En términos convencionales podría decirse que he ganado cosas y alguna que otra distinción, y dos son mis certidumbres. Que ningún mérito reuní y que nada bueno aprendí de ello. No escribo desde el cinismo de una humildad impostada, ni desde la soberbia ingrata. Un millón de gracias para quienes alguna vez vieron en mí mérito por recompensar. Que Dios les perdone por semejante exceso.

Cuando miro atrás y me veo en aquellas chicas y fugaces cimas siento bochorno. Aquél no era mi lugar; nunca lo fue. En esos instantes la jactancia y la fatuidad se apoderan de tu alma y te tornan en un ser grotesco.

En los reveses y descensos encontré el mejor magisterio pues, en efecto, la luz siempre me entró por las heridas. En la cruz están las respuestas y en el egoísmo la muerte en vida. Cuando de veras aceptas la propia nimiedad y que eres polvo que al polvo ha de volver; cuando comprendes tu infinita menudencia respecto a las estrellas que, desafiantes y majestuosas, te observan cada día, quizá tengas una oportunidad para ser feliz. No somos una amalgama de células ni mera materia orgánica con fecha de caducidad. Somos, por encima de todo, alma que clama por vivir en plenitud.

Por ello encuentro más mullida la derrota, junto a los que esta sociedad frívola llama caídos. Porque muchos pierden su vida para salvar otras; porque muchos pierden el sueño para regalar alboradas. Porque muchos pierden la salud de forma aleatoria e incomprensible. Porque demasiados arriesgan sus vidas y las de sus hijos por llegar a la orilla prometida. Porque muchos ya perdieron por nacer donde nadie les dio a elegir. Porque muchos duermen al raso, entre cartones e indiferencia. Porque muchos ven daños colaterales donde hay corderos sacrificados por asesinos con licencia. Porque a muchos se les niega la palabra y el grito. Porque apenas hay resquicio para la poesía donde reinan la prosa y el vinagre. Porque a muchos les esperan mazmorras y bozales. Porque muchos pierden su salud y la alegría, la libertad en definitiva, en un mercado que algunos tildaron de libre,donde una mano, que otros adjetivaron de invisible, mueve los hilos y dicta las normas.

Donde muchos pierden, ganar es una ofensa.

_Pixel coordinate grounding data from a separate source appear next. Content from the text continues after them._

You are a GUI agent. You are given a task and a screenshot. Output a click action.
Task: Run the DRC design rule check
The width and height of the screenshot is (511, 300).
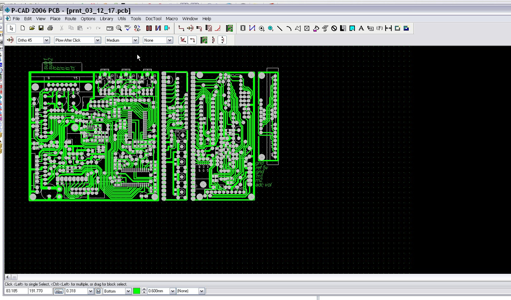pyautogui.click(x=127, y=28)
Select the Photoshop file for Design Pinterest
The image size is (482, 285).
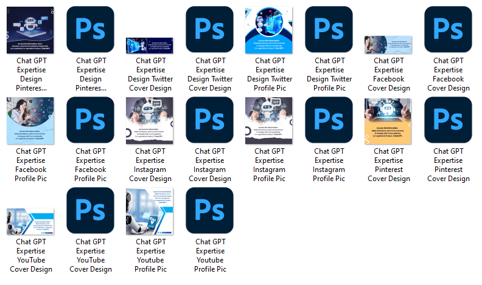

Nada hay que celebrar salvo la vida que nos es concedida para ir tras la utopía; es decir, por aquello que jamás alcanzaremos pero que nos impulsa a seguir caminando, erguido el mentón y llorosas las pupilas.

En las cumbres jamás hallé inspiración. Las musas y los pensamientos más puros me aguardaban en las mesetas; también en los estuarios, donde ríos cansados de tanta brega se abandonan al mar.

Yo también lucho contra fantasmas y no quisiera perder esta batalla. Me bastará un cachito de mar esmeralda y un trocito de arena fina y un fragmento de cielo azul, donde pueda respirar por la palabra y caminar descalzo. Donde pueda amar a mi amada y a mis hijos y a los hijos de mis hijos.

Quisiera perder para ganar. Perder mi barcaza para salvarme del naufragio final. Perderme yo para que ganen los míos. Mejor en la derrota, entre ascuas y cenizas, nubes y lloviznas. Mil veces, mil, antes persona que personaje, cuento que odisea y grito que lamento.

Que el Cielo me perdone y la tierra me sea leve, que nunca merecí nada y nada necesito salvo mirarme al espejo y sostener mi mirada. Benditos sean los perdedores porque ellos ganarán la VIDA.